I'm not sure I care whether Shakespeare can make it on Broadway or not. (They don't deserve him, I say.) But Variety's Robert Hofler does a great job explaining the many economic factors working against classical drama in today's commercial theatre:
Art aside, 20-actor ensembles represent a key challenge of mounting Shakespeare productions. On Broadway, that’s a weekly minimum nut of $32,000. And with 12 weeks being the usual performance sked, recoupment doesn’t allow for the usual snags of illness, strikes, winter storms, etc. The 1943 Paul Robeson "Othello," which clocked 296 perfs, remains the longest-running production of Shakespeare in Broadway history.Yes, that's 1943, sixty-six years ago. And 296 "perfs" is not quite one year.
So there's the cast sizes, sure. But you're not just paying those actors to perform, but also to rehearse, right?
Oh rehearsal schmearsal:
The [Denzel] Washington "Julius Caesar" went with a lean four-week rehearsal followed by a four-week preview before the crix arrived.Interesting how the box-office draw of the actor seems inversely proportional to the time of rehearsal they might need to actually be ready to perform!
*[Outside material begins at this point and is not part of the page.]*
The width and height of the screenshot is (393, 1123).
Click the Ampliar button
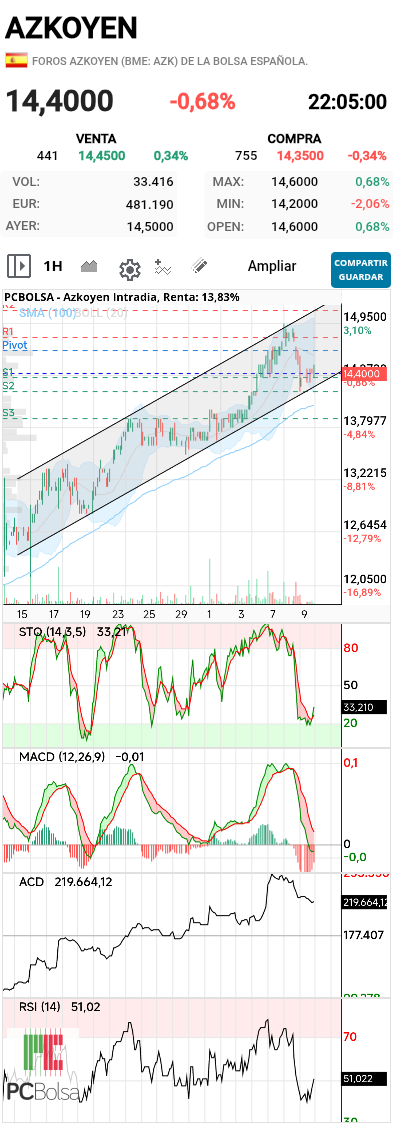(x=272, y=266)
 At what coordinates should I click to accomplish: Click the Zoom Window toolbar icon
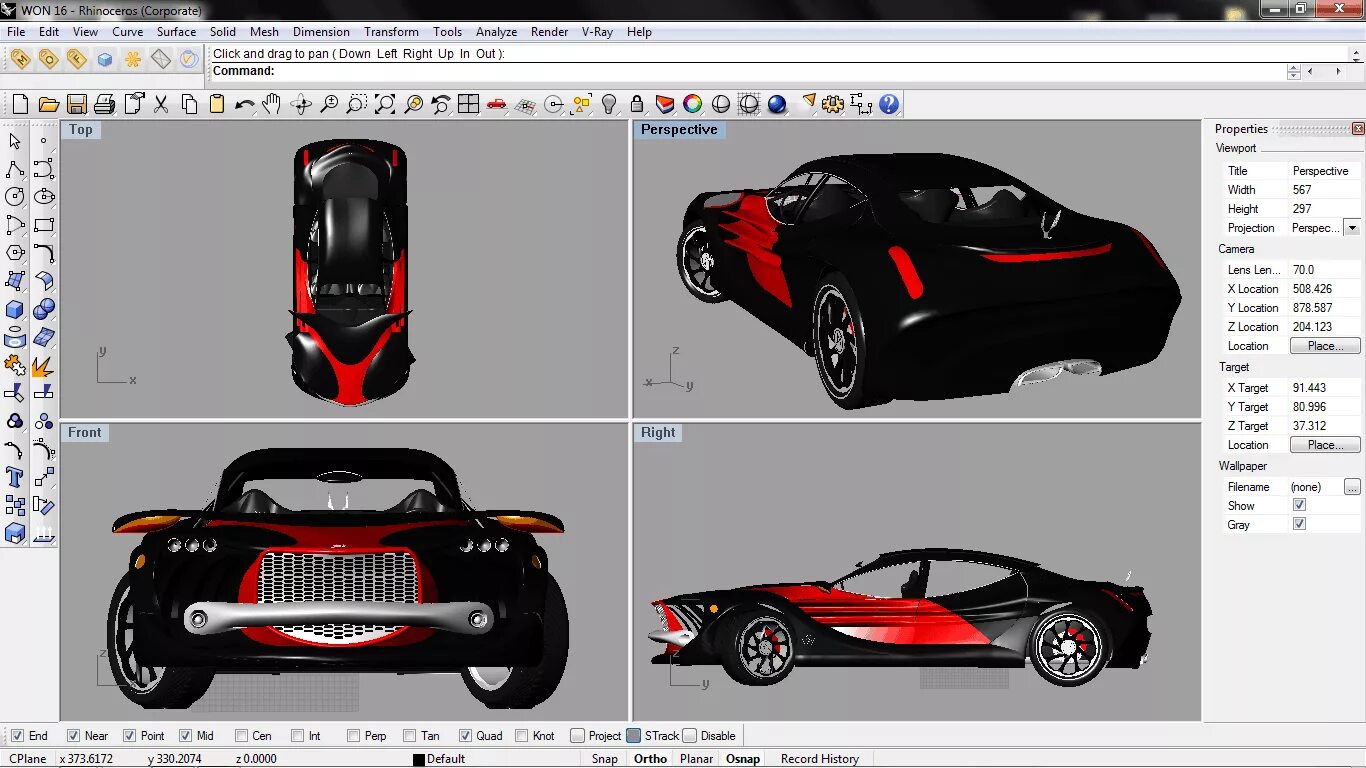[356, 103]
But some artistic directors in the nonprofit sector say that’s generally not enough time. "We usually do an extra week of rehearsal on Shakespeare. We will do five to six weeks, where four to five is normal," says the Public Theater’s Oskar Eustis. The extra time paid off this summer with the org’s staging of "Twelfth Night," starring Anne Hathaway, which the crix adored.
For the much-acclaimed "Henry IV" double-header, starring Kevin Kline in 2003, Lincoln Center Theater’s Andre Bishop recalls the schedule being "six weeks in the rehearsal room, two weeks of tech and a month of previews."
But commercial productions of limited engagements just can’t afford that kind of rehearsal time. Hence the penchant to transfer, a la the Law "Hamlet."
Homegrown productions of Shakespeare simply may need more time."The sad thing about the American theater is that most actors, outside of the Shakespeare Festival, just don’t get a chance to do Shakespeare that often," says Eustis, "and they aren’t as at ease with their Shakespeare lyrics as our British colleagues." To that end, Eustis made vocal coaches available to his "Twelfth Night" actors as soon as they were cast, in some cases six months before rehearsals commenced.
And while having great actors is nice, they also have to be stars if any commercial producer is going to mount a Shakespeare play around them on Broadway. Otherwise, "why would you want to?" says Carole Shorenstein Hays, lead producer of "Julius Caesar." "Art and commerce have to wed. It’s why it’s called showbiz."
1 comment:
I know this is off-topic, but still... I've long been transfixed by Variety's pseudo-hip lingo. Crix, thesps, perfs, orgs, sked... does anyone actually talk like this? And if so, does anyone outside the magic circle understand them?